EXERCISE REQUIREMENTS
Restate word for word the section of the entries that opens at the line containing "The height and width of the screenshot is (177, 322)." and closes at the line containing "The height and width of the screenshot is (393, 512).", both lines kept, pictures dropped.

PROVIDED ENTRIES
------
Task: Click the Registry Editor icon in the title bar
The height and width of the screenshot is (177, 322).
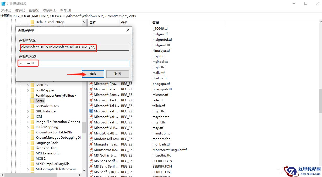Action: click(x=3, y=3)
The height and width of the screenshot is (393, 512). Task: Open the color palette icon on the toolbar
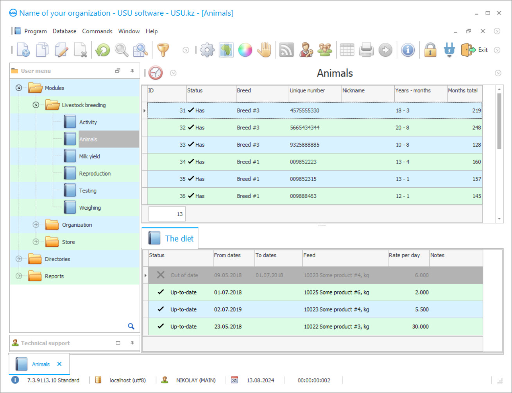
------
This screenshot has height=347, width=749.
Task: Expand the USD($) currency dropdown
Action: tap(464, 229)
------
TASK OUTPUT
The height and width of the screenshot is (177, 322).
Action: click(x=3, y=3)
The height and width of the screenshot is (393, 512). Task: Open the color palette icon on the toolbar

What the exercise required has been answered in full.